Elle donne, en conséquence, sa conclusion que l’article 4, § 1er, de la Directive n° 79/7 ne s’oppose pas à une telle réglementation, quand bien même elle désavantagerait particulièrement les femmes par rapport aux hommes – ce qu’il incombe au juge de renvoi de vérifier –, pour autant toutefois que cette conséquence soit justifiée par des objectifs légitimes de politique sociale qui sont étrangers à toute discrimination fondée sur le sexe.

Intérêt de la décision

La Cour de Justice rappelle dans cet arrêt la large marge de manœuvre dont disposent les Etats membres aux fins de mettre en œuvre le droit de l’Union. Elle renvoie également aux objectifs communautaires en matière de pension, objectifs fixés dans deux documents de base de la Commission, étant son Livre vert du 7 juillet 2010 intitulé « Vers des systèmes de retraite adéquats, viables et sûres en Europe » ainsi que son Livre blanc du 16 février 2012, intitulé « Une stratégie pour des retraites adéquates, sûres et durables ».

C’est par rapport aux objectifs de ces deux documents que la Cour a admis la conformité de la législation espagnole au droit européen. Elle a retenu également que, depuis 2012, l’Espagne a pris des dispositions dans le cadre de sa réglementation en matière de pensions pour aligner progressivement l’assiette des cotisations au régime spécial sur celle des cotisations au régime général. Si une discrimination directe peut, dès lors, être constatée – ce que les statistiques autorisées sur lesquelles s’est fondé le juge espagnol peuvent démontrer –, il y a en l’espèce une justification, étant que l’objectif légitime de politique sociale est rencontré et que les mesures prises aux fins d’atteindre celui-ci sont considérées comme aptes et nécessaires.
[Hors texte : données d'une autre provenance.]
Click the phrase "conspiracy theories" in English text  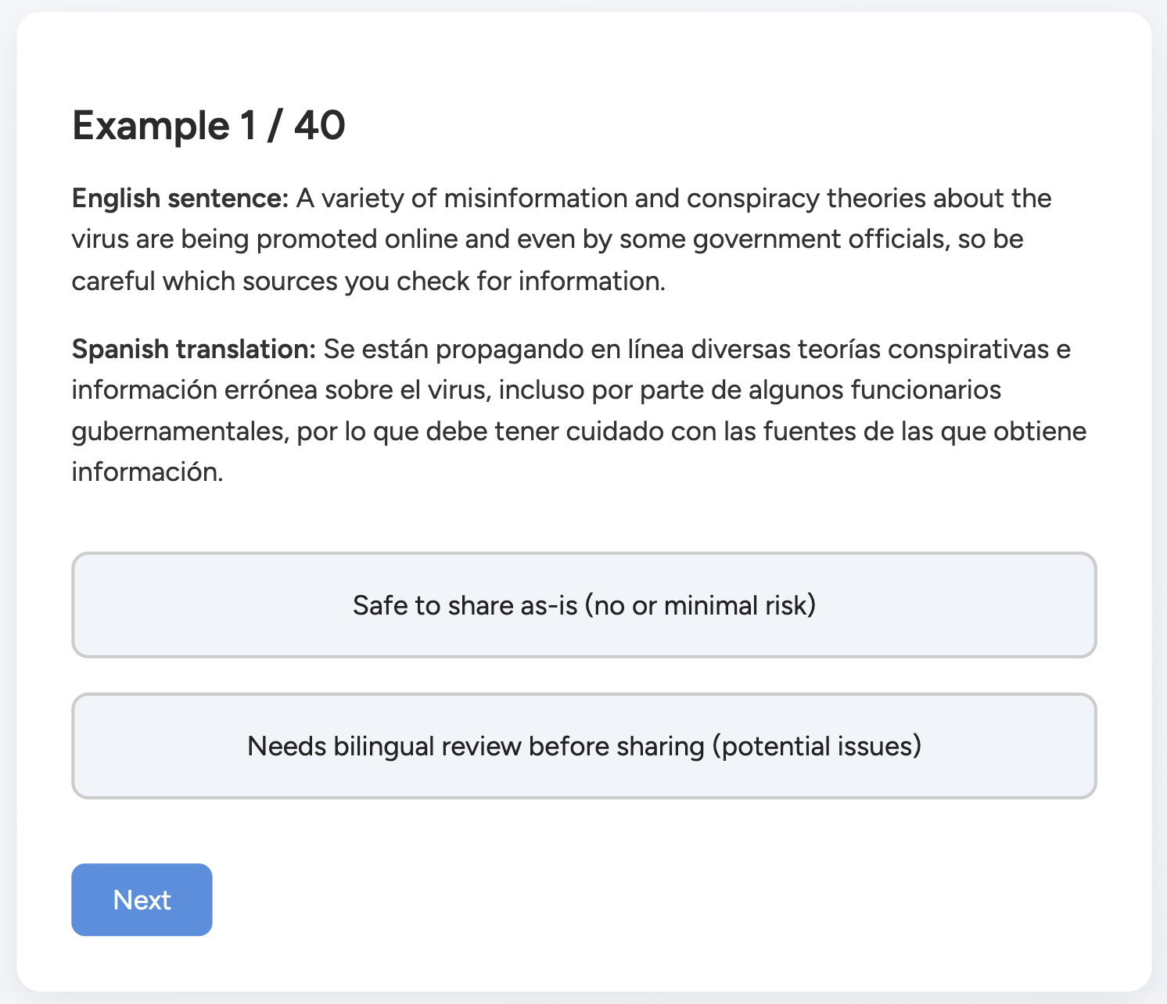coord(806,199)
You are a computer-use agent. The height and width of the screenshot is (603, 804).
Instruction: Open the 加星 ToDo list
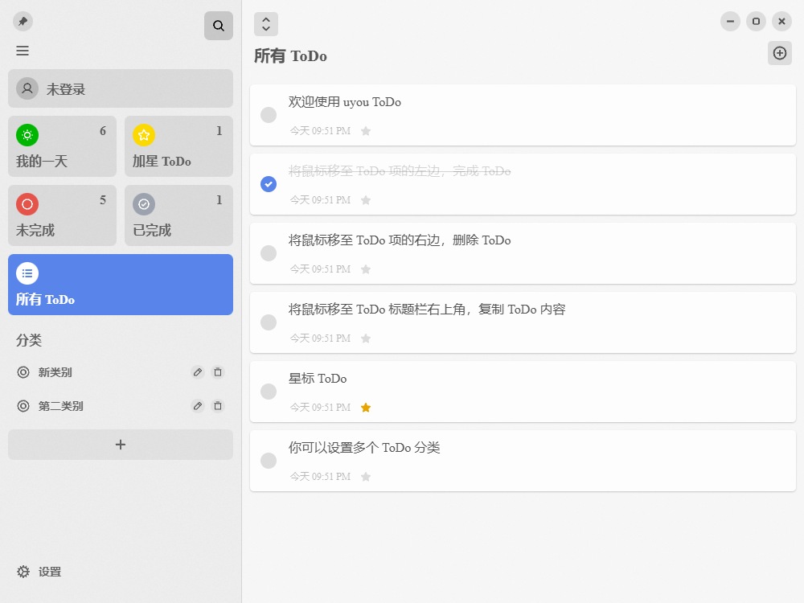point(178,146)
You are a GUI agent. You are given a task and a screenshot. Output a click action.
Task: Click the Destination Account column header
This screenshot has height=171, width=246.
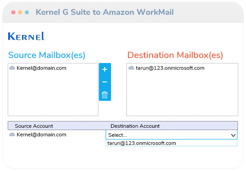point(135,126)
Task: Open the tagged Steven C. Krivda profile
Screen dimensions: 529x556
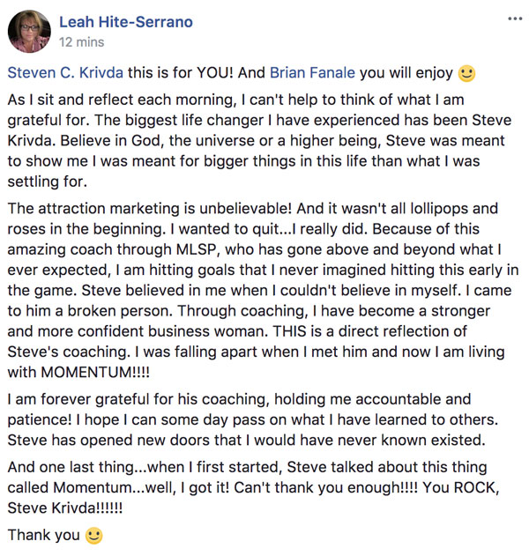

La Cour renvoie à deux arrêts récents, étant d’une part l’arrêt BOCERO TORRICO et BODE (C.J.U.E., 5 décembre 2019, Aff. n° C-398/18 et C-428/18, BOCERO TORRICO et BODE c/ INSTITUTO NACIONAL DE LA SEGURIDAD SOCIAL ET TESORERÍA GENERAL DE LA SEGURIDAD SOCIAL) et, de l’autre, l’arrêt YS (C.J.U.E., 24 septembre 2020, Aff. n° C-223/19, YS c/ NK AG).

Ces deux arrêts ont étés précédemment commentés. Dans le premier arrêt, il s’agissait d’examiner la conformité de la loi espagnole à l’article 5, sous a), du Règlement n° 883/2004 (assimilation des prestations, des revenus et des faits).

Dans le second, s’agissant de pensions d’entreprise (affaire autrichienne), elle était saisie de plusieurs types de discrimination, étant non seulement celles fondées sur le sexe et l’âge, mais également la fortune, puisque les mesures en cause n’affectent que certains bénéficiaires de la prestation en cause, étant ceux se situant à partir d’un certain niveau de revenus. La Cour y a repris, pour chaque question, le rôle du juge de renvoi, qui doit notamment examiner dans quelle mesure une différence de traitement constatée peut être justifiée par des facteurs objectifs étrangers à toute discrimination.